测试数据构造: 1000 个文件，每个文件随机 1~500 行，每行随机 1 ~ 50 个单词。以下代码中的 words 是词汇表，还有 80000 个单词。

import numpy as np

for i in range(1000):
    f_name = str(i) + ".txt"
    g = open(f_name, "w")
    n_line = np.random.randint(1, 500)
    lines = []
    for i_line in range(n_line):
        words_list = []
        n_word = np.random.randint(1, 50)
        for i_word in range(n_word):
            word = words[np.random.randint(N)]
            words_list.append(word)
        lines.append(" ".join(words_list))
    g.write("\n".join(lines))

__给定资料__.
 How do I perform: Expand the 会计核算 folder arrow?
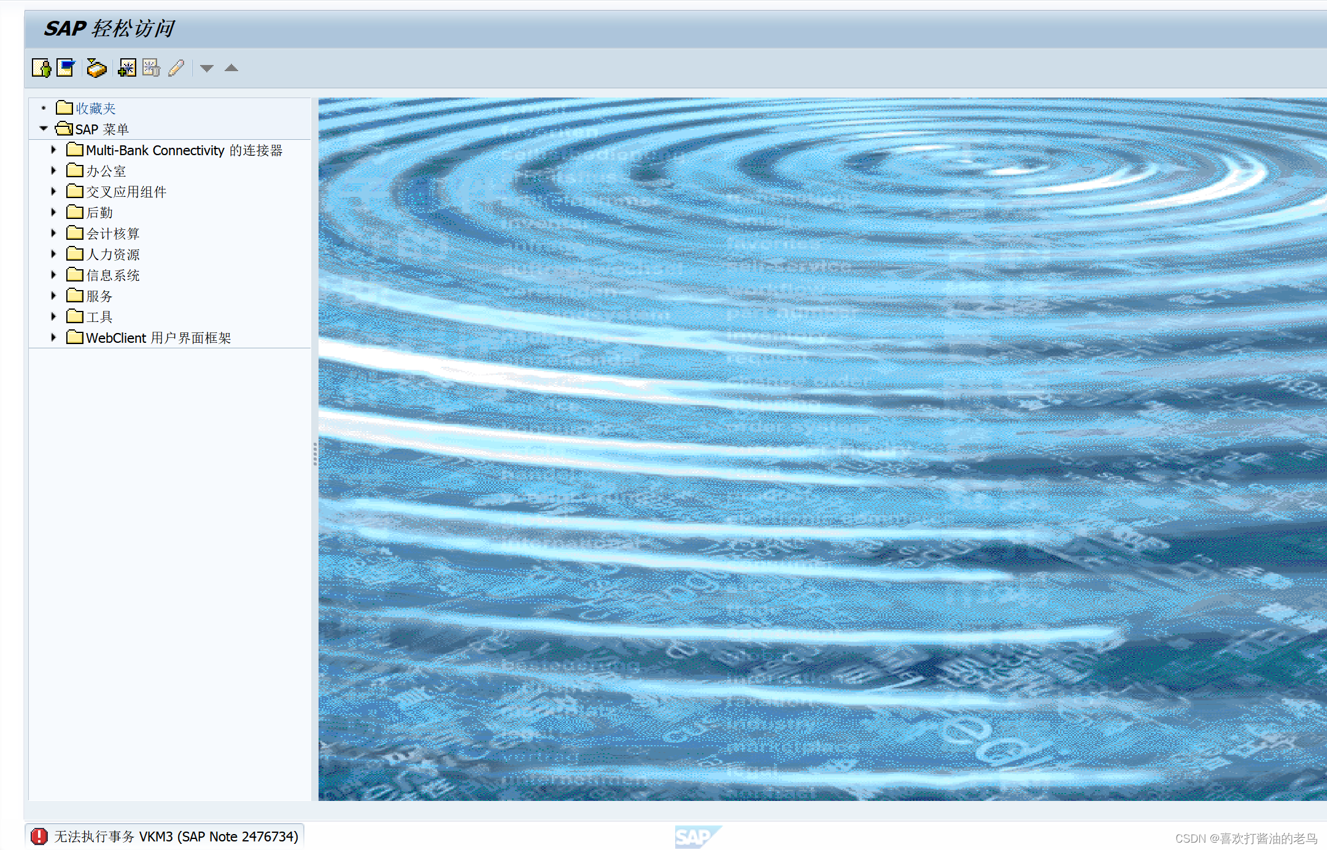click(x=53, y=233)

* * *

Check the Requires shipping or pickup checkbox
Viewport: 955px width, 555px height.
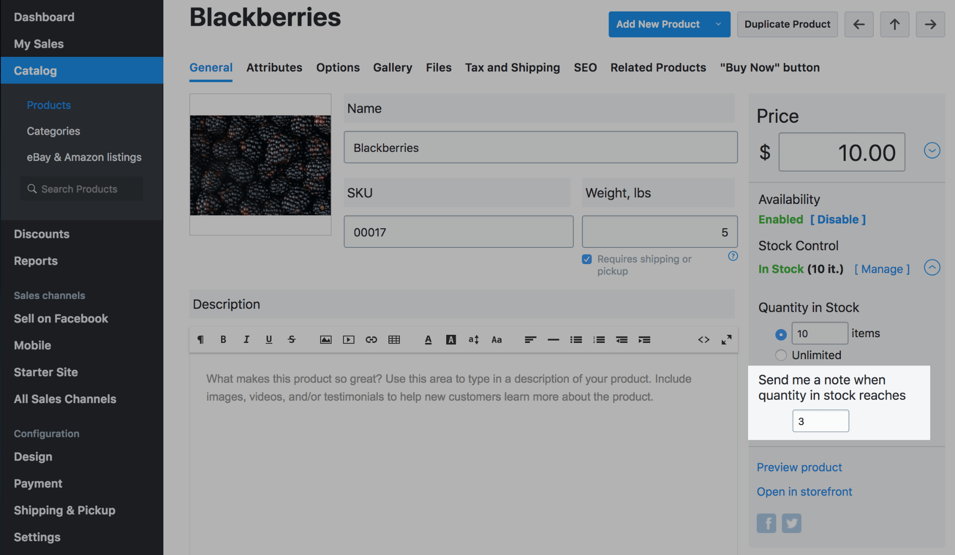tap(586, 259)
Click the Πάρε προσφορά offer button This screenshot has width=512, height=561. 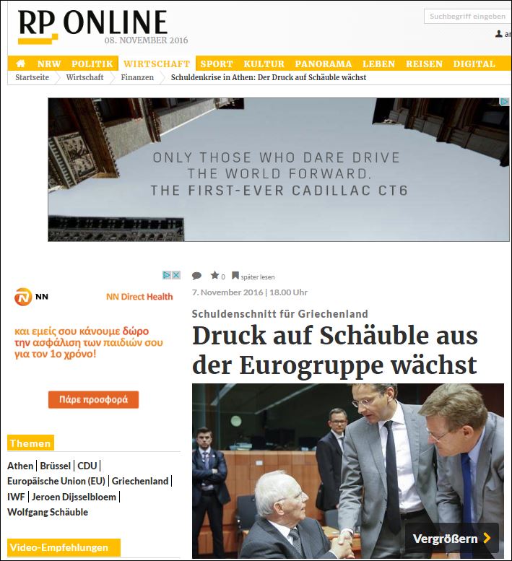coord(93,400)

---

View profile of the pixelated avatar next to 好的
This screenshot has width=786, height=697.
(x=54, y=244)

__任务要求__. 请将文档摘录中从“import numpy as”往下一直到“n_word = np.random.randint(1, 50)”的全部内容逐字照抄出来。 这些条目是独立的材料，与文档摘录无关。

__完成练习__.
import numpy as np

for i in range(1000):
    f_name = str(i) + ".txt"
    g = open(f_name, "w")
    n_line = np.random.randint(1, 500)
    lines = []
    for i_line in range(n_line):
        words_list = []
        n_word = np.random.randint(1, 50)